* **Problem to solve**
Go through the records line by line from the top and repeat each one exactly, ending with the line that contains "You are a computer-use agent. Screen".

(Stored items)

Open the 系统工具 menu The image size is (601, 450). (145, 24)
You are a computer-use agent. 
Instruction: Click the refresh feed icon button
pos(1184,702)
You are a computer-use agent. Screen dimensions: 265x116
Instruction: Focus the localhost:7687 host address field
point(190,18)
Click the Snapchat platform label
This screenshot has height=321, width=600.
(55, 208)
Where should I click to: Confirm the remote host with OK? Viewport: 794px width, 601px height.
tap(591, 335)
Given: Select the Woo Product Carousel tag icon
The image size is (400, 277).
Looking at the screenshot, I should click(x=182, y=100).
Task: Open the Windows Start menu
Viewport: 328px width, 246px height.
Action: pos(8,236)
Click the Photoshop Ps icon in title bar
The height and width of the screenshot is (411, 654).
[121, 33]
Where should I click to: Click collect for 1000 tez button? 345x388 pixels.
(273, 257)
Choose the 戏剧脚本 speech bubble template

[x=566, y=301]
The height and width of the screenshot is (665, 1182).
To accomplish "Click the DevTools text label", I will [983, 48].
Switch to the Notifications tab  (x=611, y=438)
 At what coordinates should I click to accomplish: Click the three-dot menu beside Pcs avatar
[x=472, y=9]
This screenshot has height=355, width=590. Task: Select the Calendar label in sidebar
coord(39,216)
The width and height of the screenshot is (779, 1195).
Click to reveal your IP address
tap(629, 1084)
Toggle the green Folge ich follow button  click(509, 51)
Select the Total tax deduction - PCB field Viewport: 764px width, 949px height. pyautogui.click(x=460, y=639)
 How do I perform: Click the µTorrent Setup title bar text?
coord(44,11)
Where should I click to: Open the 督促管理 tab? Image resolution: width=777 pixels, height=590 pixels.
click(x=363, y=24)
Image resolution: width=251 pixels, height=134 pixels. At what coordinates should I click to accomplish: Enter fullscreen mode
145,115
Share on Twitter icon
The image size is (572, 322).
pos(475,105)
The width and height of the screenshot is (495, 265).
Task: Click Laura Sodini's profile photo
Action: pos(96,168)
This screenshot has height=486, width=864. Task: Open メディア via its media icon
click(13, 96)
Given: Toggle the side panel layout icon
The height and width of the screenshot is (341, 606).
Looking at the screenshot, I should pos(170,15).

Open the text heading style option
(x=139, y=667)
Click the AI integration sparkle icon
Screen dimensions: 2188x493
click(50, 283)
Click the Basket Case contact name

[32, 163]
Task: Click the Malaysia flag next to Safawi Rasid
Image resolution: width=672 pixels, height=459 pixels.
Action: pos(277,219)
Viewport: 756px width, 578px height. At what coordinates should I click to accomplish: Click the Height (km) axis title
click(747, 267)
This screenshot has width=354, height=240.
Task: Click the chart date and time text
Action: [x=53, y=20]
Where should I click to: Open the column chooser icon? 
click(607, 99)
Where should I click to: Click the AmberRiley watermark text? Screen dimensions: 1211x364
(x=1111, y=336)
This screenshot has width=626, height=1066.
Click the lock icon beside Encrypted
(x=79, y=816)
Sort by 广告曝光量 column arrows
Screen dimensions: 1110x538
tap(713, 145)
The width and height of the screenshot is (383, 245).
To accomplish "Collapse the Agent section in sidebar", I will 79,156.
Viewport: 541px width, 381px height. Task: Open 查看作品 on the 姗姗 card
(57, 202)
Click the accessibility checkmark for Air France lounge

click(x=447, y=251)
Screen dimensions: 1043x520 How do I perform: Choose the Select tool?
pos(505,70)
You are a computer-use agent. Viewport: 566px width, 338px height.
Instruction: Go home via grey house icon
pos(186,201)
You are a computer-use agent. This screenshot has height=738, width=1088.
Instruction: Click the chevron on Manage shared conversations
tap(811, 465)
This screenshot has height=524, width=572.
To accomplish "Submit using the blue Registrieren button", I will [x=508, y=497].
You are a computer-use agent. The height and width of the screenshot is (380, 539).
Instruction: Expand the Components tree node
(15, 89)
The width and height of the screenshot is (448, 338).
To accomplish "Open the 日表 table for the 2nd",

* **Written response**
Open the 系统工具 menu The image size is (601, 450). (145, 24)
You are a computer-use agent. 
Instruction: Click the refresh feed icon button
pos(1184,702)
You are a computer-use agent. Screen dimensions: 265x116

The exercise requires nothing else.